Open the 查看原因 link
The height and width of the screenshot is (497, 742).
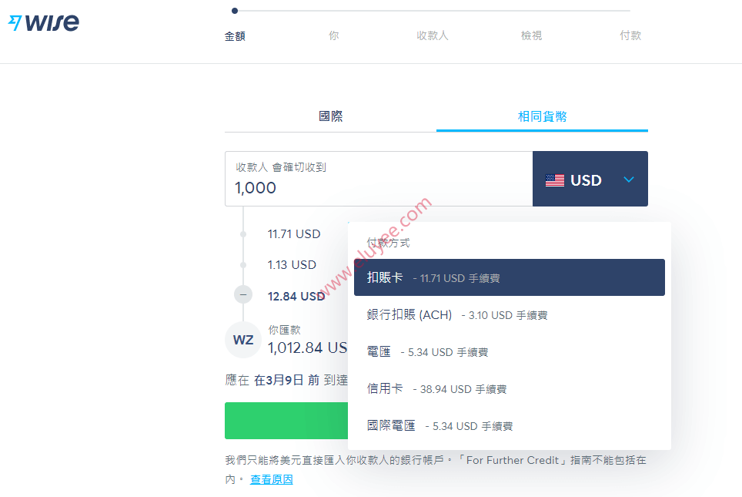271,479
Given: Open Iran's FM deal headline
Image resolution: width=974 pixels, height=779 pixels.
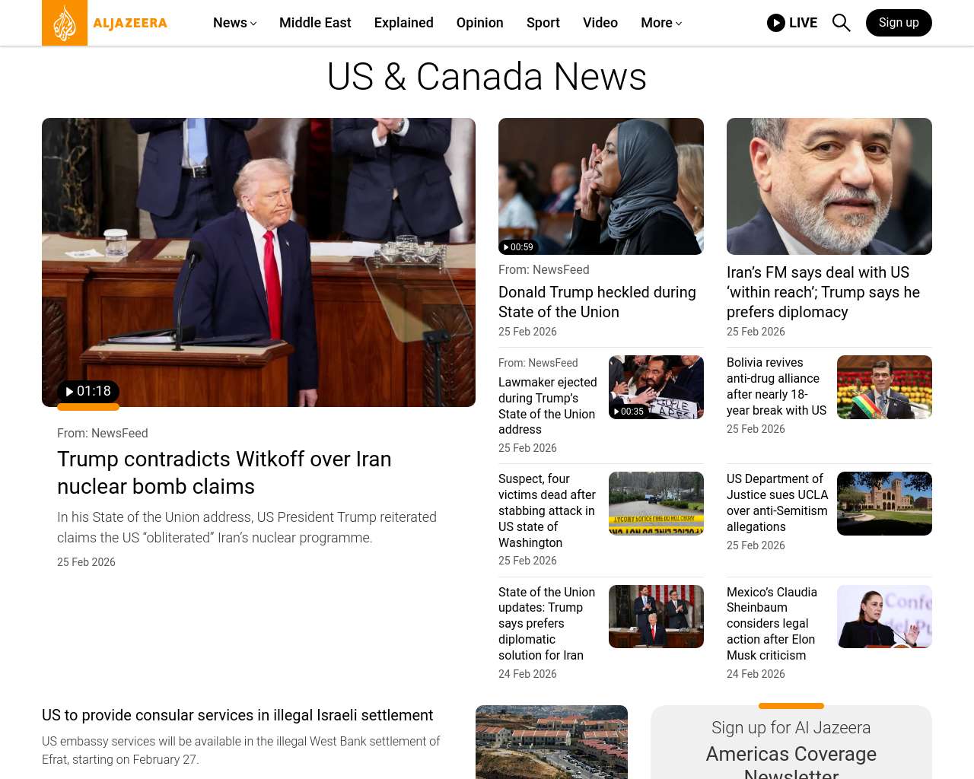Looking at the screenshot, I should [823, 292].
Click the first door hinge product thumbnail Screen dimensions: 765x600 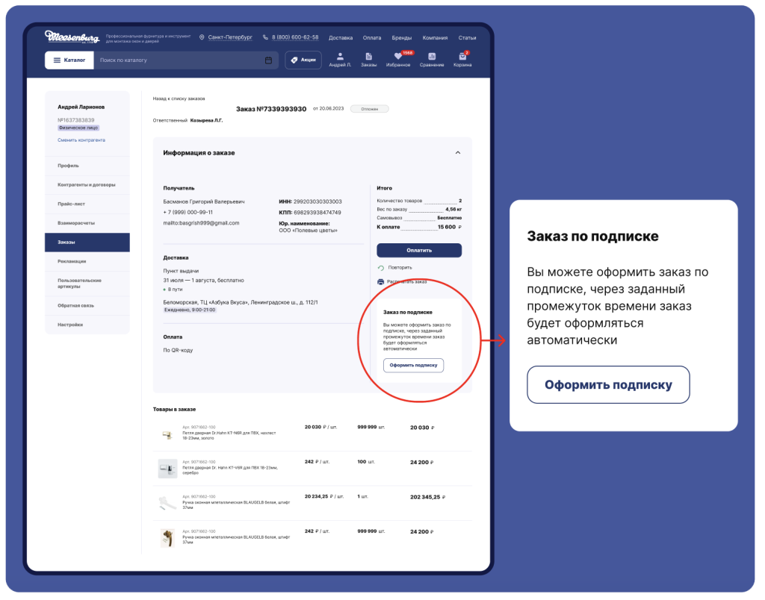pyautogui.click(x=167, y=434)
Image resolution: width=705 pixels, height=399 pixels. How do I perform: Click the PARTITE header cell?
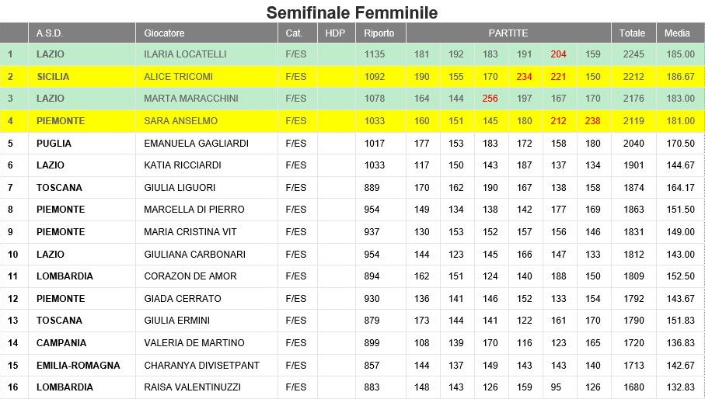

━━━━━━━━━━━━━━━━

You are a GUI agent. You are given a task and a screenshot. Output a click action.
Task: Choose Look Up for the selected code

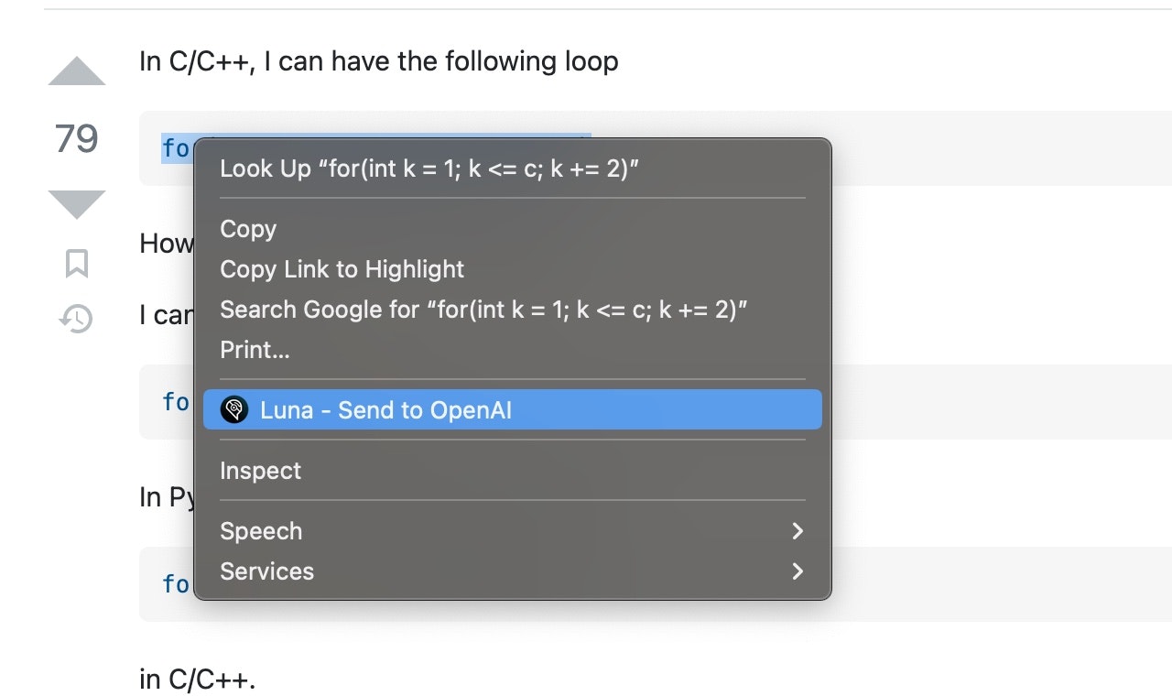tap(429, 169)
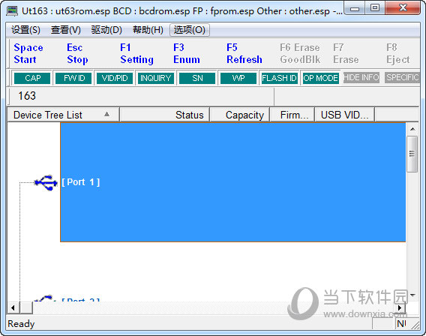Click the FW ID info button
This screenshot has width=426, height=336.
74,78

━━━━━━━━━━━━━━━━

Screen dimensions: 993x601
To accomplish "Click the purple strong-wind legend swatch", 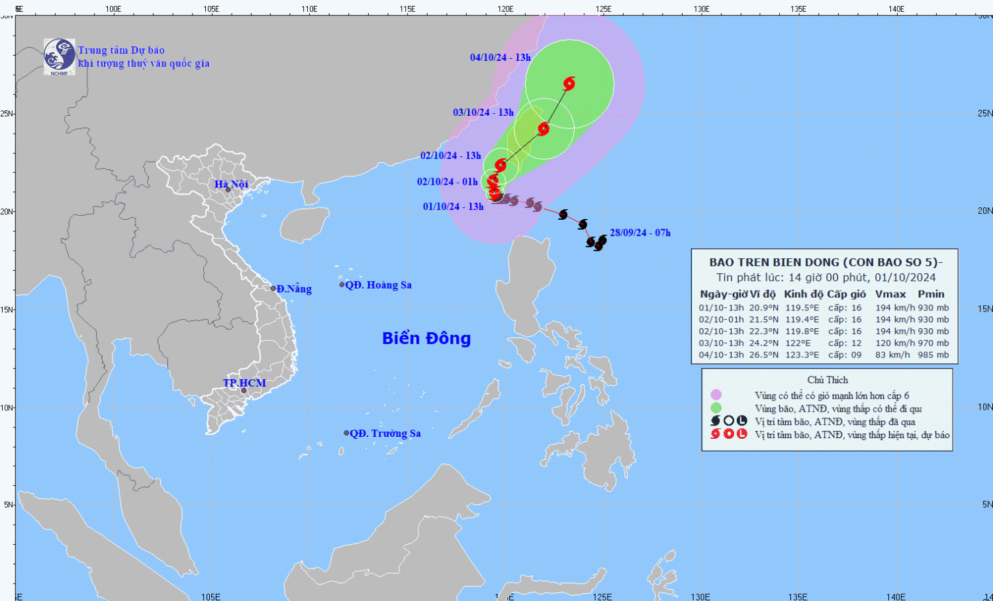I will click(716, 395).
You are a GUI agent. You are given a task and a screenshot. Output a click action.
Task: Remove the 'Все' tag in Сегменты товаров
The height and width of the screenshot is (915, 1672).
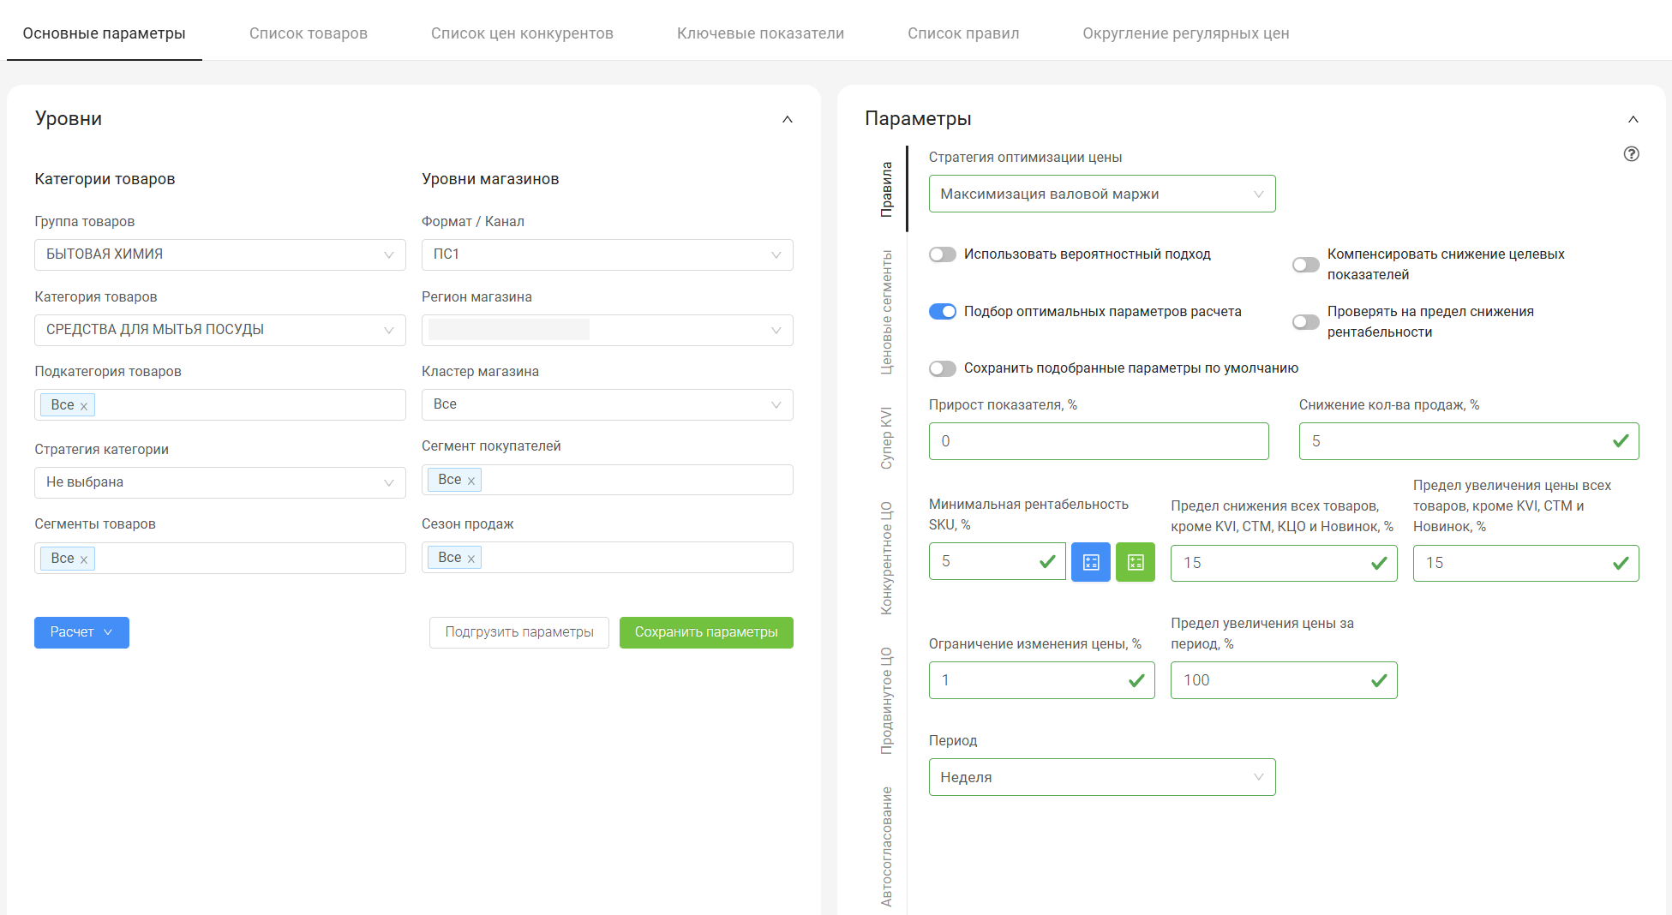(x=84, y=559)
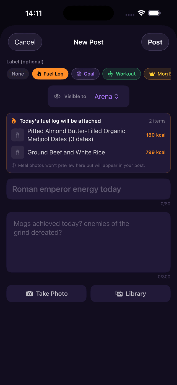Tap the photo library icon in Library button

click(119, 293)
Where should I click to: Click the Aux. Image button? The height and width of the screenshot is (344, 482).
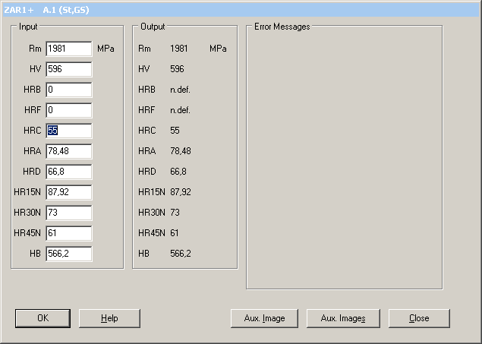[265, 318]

━━━━━━━━━━━━━━━━

Switch "headline" to "title" in the entries from the line that contains "Open the 查看原因 link" through the line that contains "Looking at the", keeping everything else the same. Omit the pictures from your answer.

• Exercise solution:
Open the 查看原因 link
The height and width of the screenshot is (497, 742).
271,479
Given: Open Iran's FM deal title
Image resolution: width=974 pixels, height=779 pixels.
Looking at the screenshot, I should [823, 292].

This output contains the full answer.